» **Assigned task 1**
Answer these questions about the passage on database partitioning, one per line:
(a) In the scatter-gather example, how many shards is the query sent to?
(b) Which two systems are named as using fixed partition rebalancing?
(c) At Discord, what are messages partitioned by?

» **Passage shown**
+++

In the branch library system, partition by patron_id if most queries are per-patron. Partition by branch_id only if most queries are per-branch and you have many branches.


5. Cross-Partition Queries and Secondary Indexes

Cross-Partition Queries (Scatter-Gather)

A query that cannot be answered by one shard must be broadcast to all shards. Each shard executes locally and returns partial results. A coordinator merges them.

SELECT * FROM loans WHERE due_date < '2024-12-01'
  → sent to all 10 shards
  → each returns subset
  → coordinator sorts and returns top N

Scatter-gather works but is slow. At 100 shards, one slow shard delays the entire query. Design your access patterns to avoid it.

Secondary Indexes on Partitioned Data

Two approaches:

Local (partition-local) secondary index: Each shard maintains its own index covering only its rows.

Shard 0 index: genre=mystery  →  [book_id: 3, 7, 21]
Shard 1 index: genre=mystery  →  [book_id: 1002, 1045]
Writes are fast (update only local index). Reads on the indexed column require scatter-gather.

Global secondary index: A separate partitioned index covers all shards but is itself partitioned by index value.

Global genre index:
  mystery shard  →  [book_id: 3, 7, 21, 1002, 1045, ...]
  fiction shard  →  [book_id: 9, 14, ...]
Reads on the indexed column are fast (one index shard). Writes are slow (must update the remote index shard atomically). DynamoDB GSIs work this way and are eventually consistent.


6. Rebalancing Partitions

When you add capacity, you must move data between nodes without downtime.

Naive approach (mod N): add 1 node, rehash everything → 90%+ data moves
Consistent hashing:     add 1 node, move ~1/N data  → 10% data moves
Fixed partitions:       pre-create 1000 logical shards, assign to 10 nodes
                        add 10 nodes → move 5 logical shards each

Fixed partition rebalancing (used by Cassandra, Elasticsearch): - Create far more logical partitions than physical nodes at startup. - Each node owns multiple partitions. - Adding a node: steal a few partitions from existing nodes. Data in those partitions moves; other data stays put. - No rehashing of keys. Partition-to-node assignment changes, not the partition assignment of each row.


Where this lives in the wild

Cassandra at Discord (Infrastructure) — Messages partitioned by (channel_id, bucket) where bucket is a time-based window. This prevents hot shards on active channels and enables efficient range reads per channel.

+++

» **Supplied records**
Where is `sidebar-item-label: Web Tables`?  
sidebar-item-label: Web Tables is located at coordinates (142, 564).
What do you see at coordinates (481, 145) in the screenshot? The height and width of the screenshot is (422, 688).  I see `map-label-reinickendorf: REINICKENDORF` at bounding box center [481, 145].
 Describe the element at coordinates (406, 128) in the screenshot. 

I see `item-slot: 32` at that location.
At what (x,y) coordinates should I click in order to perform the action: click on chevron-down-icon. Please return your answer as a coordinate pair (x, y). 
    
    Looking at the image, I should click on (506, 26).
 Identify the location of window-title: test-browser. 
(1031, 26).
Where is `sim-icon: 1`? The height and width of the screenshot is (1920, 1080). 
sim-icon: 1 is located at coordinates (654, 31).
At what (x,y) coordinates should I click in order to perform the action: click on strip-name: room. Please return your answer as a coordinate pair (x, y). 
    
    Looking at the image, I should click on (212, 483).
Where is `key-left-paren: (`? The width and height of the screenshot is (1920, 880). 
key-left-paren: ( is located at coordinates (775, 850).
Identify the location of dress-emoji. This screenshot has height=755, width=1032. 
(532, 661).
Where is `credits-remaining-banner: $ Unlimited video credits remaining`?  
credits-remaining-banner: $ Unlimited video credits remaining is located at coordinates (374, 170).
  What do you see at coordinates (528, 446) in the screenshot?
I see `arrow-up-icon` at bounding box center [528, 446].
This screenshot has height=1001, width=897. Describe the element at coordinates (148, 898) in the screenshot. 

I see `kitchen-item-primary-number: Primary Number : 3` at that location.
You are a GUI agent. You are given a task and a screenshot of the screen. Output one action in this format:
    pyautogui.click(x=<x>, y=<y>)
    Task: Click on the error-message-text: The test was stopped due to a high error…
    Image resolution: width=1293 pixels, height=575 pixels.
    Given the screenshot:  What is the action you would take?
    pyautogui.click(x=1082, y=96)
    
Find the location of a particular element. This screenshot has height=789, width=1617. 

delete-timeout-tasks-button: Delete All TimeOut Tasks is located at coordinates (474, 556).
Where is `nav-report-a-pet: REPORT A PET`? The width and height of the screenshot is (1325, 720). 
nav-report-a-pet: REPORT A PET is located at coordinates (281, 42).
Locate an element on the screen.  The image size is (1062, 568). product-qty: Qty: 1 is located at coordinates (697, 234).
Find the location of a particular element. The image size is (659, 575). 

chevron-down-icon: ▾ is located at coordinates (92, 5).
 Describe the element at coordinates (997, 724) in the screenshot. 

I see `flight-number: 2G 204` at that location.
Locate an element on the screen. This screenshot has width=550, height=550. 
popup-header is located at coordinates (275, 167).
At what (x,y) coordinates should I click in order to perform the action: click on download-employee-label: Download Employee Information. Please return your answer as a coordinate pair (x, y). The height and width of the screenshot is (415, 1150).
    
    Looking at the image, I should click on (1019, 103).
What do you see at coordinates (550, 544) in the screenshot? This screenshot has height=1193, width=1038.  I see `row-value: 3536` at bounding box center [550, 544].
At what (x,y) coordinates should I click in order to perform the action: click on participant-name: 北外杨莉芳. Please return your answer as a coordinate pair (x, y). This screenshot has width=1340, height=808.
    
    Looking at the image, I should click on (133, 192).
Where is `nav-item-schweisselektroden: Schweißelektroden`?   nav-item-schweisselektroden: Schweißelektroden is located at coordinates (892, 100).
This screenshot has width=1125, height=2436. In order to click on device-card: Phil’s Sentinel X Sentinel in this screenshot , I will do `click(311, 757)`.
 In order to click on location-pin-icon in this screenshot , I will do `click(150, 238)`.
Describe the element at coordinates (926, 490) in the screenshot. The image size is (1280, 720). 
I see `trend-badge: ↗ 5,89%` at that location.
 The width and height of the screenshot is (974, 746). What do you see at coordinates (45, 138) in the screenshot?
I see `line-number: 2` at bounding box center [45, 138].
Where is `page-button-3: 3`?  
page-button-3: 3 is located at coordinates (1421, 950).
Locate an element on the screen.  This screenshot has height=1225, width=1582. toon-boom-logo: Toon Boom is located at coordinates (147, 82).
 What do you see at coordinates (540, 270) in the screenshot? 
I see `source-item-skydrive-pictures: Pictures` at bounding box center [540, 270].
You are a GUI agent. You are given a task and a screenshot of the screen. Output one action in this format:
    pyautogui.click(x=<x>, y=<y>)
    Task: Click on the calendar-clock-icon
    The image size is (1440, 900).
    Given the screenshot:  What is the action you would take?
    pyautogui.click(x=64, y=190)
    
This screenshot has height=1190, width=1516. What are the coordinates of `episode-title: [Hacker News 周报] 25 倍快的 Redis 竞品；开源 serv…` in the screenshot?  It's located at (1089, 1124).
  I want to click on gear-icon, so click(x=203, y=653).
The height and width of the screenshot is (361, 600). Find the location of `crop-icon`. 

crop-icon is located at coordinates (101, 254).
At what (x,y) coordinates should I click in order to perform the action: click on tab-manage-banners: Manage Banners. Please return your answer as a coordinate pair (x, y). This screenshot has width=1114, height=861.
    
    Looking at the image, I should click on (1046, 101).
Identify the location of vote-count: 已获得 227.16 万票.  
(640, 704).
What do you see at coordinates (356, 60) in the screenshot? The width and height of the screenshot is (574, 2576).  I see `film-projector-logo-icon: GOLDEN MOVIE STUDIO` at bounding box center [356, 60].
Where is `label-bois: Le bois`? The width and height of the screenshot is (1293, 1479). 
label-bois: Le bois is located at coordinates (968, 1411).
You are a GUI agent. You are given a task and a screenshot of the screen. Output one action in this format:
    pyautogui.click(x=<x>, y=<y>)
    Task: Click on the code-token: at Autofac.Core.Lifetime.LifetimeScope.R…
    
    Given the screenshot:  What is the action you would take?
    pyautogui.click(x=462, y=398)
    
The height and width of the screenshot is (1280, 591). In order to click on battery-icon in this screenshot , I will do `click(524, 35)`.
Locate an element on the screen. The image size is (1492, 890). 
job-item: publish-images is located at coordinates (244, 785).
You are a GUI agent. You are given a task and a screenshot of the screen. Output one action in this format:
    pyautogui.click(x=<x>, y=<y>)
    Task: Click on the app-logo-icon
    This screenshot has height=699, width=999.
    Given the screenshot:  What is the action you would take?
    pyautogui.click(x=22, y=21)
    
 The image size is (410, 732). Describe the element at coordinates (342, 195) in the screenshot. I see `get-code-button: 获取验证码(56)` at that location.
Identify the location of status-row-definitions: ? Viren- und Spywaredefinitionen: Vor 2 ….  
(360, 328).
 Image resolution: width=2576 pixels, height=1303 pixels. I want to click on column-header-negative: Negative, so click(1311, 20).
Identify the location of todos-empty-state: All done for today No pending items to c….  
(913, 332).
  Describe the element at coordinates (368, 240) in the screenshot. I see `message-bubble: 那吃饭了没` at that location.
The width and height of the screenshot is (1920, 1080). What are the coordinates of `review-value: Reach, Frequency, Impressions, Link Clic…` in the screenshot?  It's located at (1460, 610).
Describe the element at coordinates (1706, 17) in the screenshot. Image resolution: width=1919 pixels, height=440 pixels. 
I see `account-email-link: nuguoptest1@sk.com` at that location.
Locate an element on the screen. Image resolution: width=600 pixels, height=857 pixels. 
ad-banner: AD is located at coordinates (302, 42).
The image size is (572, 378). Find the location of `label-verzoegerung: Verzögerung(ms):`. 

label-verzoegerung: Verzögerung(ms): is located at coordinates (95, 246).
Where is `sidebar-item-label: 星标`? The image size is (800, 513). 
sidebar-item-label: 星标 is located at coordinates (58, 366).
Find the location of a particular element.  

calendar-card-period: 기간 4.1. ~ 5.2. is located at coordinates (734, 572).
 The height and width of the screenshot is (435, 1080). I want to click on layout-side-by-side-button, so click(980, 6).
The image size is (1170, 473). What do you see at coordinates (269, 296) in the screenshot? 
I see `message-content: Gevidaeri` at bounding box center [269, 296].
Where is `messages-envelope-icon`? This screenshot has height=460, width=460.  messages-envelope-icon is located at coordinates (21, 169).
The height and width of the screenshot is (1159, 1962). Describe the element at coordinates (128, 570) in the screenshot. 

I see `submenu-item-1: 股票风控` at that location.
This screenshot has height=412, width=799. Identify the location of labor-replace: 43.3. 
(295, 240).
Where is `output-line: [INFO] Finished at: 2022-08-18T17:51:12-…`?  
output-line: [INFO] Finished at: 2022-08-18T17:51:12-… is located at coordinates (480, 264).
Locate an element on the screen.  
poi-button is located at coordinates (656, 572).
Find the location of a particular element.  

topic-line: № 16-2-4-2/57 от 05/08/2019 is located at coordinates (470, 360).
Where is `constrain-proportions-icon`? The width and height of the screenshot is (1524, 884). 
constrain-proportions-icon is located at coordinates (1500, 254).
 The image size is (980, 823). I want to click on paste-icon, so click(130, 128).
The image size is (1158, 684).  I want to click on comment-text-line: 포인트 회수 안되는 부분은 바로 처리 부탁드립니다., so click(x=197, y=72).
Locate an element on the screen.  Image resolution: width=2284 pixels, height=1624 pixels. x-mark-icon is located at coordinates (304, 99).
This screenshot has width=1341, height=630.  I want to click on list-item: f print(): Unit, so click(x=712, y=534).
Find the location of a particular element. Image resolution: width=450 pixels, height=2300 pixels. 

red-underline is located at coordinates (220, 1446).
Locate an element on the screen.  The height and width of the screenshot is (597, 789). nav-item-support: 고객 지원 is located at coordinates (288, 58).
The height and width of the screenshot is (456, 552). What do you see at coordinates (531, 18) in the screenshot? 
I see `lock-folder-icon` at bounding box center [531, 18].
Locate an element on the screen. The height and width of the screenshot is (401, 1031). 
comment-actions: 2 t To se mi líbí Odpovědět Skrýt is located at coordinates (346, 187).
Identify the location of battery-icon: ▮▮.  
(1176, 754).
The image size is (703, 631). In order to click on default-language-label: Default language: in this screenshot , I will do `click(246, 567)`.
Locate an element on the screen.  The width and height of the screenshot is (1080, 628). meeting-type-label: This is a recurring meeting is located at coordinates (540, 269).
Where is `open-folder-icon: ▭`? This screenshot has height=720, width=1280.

+++

» **Assigned task 2**
Set out the stretch of the entries from the line containing "width of the screenshot is (1920, 1080)." through the line containing "sim-icon: 1 is" as a Markdown table with the columns Row and Line, leaving out blank lines.

» **Written reply 1**
(a) 10 shards
(b) Cassandra and Elasticsearch
(c) (channel_id, bucket), where bucket is a time-based window

» **Written reply 2**
| Row | Line |
|---|---|
| 1 | Where is `sim-icon: 1`? The height and width of the screenshot is (1920, 1080).  |
| 2 | sim-icon: 1 is located at coordinates (654, 31). |